Pixel coordinate grounding data
^^^^^^^^^^^^^^^^
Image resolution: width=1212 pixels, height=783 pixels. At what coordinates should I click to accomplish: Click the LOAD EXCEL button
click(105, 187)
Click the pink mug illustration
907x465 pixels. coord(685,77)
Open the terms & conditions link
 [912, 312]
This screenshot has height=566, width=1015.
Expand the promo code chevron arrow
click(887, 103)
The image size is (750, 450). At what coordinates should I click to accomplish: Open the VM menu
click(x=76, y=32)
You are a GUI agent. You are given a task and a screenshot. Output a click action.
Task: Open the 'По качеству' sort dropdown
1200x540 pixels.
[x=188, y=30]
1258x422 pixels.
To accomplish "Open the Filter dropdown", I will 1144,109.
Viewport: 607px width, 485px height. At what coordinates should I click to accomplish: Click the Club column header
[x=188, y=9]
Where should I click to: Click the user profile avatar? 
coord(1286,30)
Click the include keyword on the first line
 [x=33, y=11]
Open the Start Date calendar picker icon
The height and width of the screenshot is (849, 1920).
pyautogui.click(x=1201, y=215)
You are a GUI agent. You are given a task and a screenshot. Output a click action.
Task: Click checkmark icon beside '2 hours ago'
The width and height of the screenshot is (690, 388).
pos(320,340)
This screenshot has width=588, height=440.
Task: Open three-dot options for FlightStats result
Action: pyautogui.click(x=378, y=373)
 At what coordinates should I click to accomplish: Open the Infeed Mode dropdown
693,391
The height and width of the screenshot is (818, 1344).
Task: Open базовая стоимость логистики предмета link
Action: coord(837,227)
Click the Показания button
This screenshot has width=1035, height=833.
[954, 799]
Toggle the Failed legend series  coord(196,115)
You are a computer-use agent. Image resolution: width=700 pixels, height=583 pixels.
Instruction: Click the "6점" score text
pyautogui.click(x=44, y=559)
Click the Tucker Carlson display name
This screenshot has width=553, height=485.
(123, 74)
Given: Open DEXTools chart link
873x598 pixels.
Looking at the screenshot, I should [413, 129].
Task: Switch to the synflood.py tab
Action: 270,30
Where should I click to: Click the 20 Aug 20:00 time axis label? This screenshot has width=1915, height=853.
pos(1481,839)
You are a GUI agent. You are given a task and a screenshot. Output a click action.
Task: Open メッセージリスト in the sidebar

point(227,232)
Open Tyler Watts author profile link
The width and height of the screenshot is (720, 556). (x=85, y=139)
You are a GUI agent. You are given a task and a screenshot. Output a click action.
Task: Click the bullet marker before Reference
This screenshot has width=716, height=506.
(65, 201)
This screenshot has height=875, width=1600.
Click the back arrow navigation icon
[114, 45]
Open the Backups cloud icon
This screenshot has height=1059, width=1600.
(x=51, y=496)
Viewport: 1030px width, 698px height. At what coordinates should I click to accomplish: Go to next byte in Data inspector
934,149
^^^^^^^^^^^^^^^^
▸ HOW TO COMPLETE THIS TASK: Print the entries once more, character for character.

▸ RESPONSE TO THE EXERCISE:
Image resolution: width=1212 pixels, height=783 pixels. At what coordinates should I click to accomplish: Click the LOAD EXCEL button
click(105, 187)
Click the pink mug illustration
907x465 pixels. coord(685,77)
Open the terms & conditions link
 [912, 312]
This screenshot has height=566, width=1015.
Expand the promo code chevron arrow
click(887, 103)
The image size is (750, 450). At what coordinates should I click to accomplish: Open the VM menu
click(x=76, y=32)
You are a GUI agent. You are given a task and a screenshot. Output a click action.
Task: Open the 'По качеству' sort dropdown
1200x540 pixels.
[x=188, y=30]
1258x422 pixels.
To accomplish "Open the Filter dropdown", I will 1144,109.
Viewport: 607px width, 485px height. At what coordinates should I click to accomplish: Click the Club column header
[x=188, y=9]
Where should I click to: Click the user profile avatar? 
coord(1286,30)
Click the include keyword on the first line
 [x=33, y=11]
Open the Start Date calendar picker icon
The height and width of the screenshot is (849, 1920).
pyautogui.click(x=1201, y=215)
You are a GUI agent. You are given a task and a screenshot. Output a click action.
Task: Click checkmark icon beside '2 hours ago'
The width and height of the screenshot is (690, 388).
pos(320,340)
This screenshot has width=588, height=440.
Task: Open three-dot options for FlightStats result
Action: pyautogui.click(x=378, y=373)
 At what coordinates should I click to accomplish: Open the Infeed Mode dropdown
693,391
The height and width of the screenshot is (818, 1344).
Task: Open базовая стоимость логистики предмета link
Action: coord(837,227)
Click the Показания button
This screenshot has width=1035, height=833.
[954, 799]
Toggle the Failed legend series  coord(196,115)
You are a computer-use agent. Image resolution: width=700 pixels, height=583 pixels.
Instruction: Click the "6점" score text
pyautogui.click(x=44, y=559)
Click the Tucker Carlson display name
This screenshot has width=553, height=485.
(123, 74)
Given: Open DEXTools chart link
873x598 pixels.
Looking at the screenshot, I should [413, 129].
Task: Switch to the synflood.py tab
Action: 270,30
Where should I click to: Click the 20 Aug 20:00 time axis label? This screenshot has width=1915, height=853.
pos(1481,839)
You are a GUI agent. You are given a task and a screenshot. Output a click action.
Task: Open メッセージリスト in the sidebar

point(227,232)
Open Tyler Watts author profile link
The width and height of the screenshot is (720, 556). (x=85, y=139)
You are a GUI agent. You are given a task and a screenshot. Output a click action.
Task: Click the bullet marker before Reference
This screenshot has width=716, height=506.
(65, 201)
This screenshot has height=875, width=1600.
Click the back arrow navigation icon
[114, 45]
Open the Backups cloud icon
This screenshot has height=1059, width=1600.
(x=51, y=496)
Viewport: 1030px width, 698px height. At what coordinates should I click to accomplish: Go to next byte in Data inspector
934,149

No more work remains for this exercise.